しなやかな美獣たち
第3章 ♥:Sweet Beast【恋愛・NL】
これはスマートフォンを保護してくれた、私からの御礼の席なのに。まともに話したのなんて今日が初めてくらいなのに。
「そうなんですか。彼女さん、幸せですね。川戸さんみたいな素敵な人に、そうやって大事に思われて……」
あ、ヤバイ。ちょっと声が震えたかも。
「そう思う?」
川戸さんは、コーヒーのカップを両手で弄びながら私に尋ねる。男の人にしては、細くて長い綺麗な指。
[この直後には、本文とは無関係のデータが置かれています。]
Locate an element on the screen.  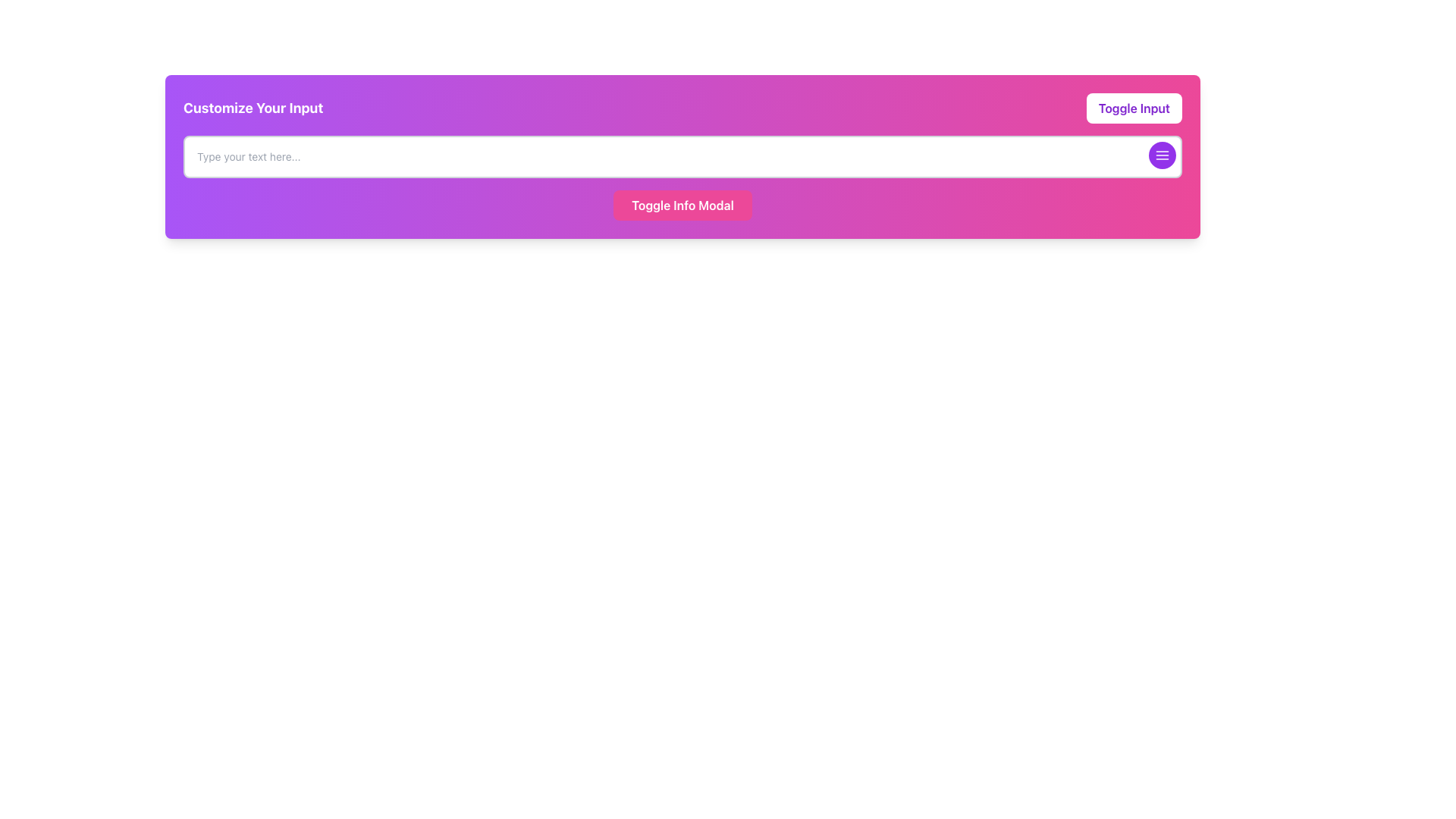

きっとその指で彼女を乱したりしているんだろうな等と、邪な事を考えてしまう。
「ええ。思います。羨ましいなって……」
「じゃあ、その羨ましい人になってみる?」
「え?」
今、何て仰いました? 私の願望が幻聴となって聞こえたのでしょうか?
「僕の……彼女になってみませんか?」
そう言って頬杖をつきながらにっこりと微笑む川戸さん。
え? ちょっと待って。え? 何で? え? え? ええー!?
「キミってさ、講座が終わったあと、必ずきちんと先生に"有難うございました"って頭を下げて言うよね?」
「え、それは教えて頂いたんだし、当然の事じゃ……」
「でもさ、今度、教室を見てご覧よ。そんな事をしているのは、ほんの数人だよ」
確かに、講義が終わりそうになると、教材を片付け始め、先生の終了の声で席を直ぐに立つ人もいるけれど……。
遠くから通っていて、電車の時間もあるだろうからと特に気にした事はなかった。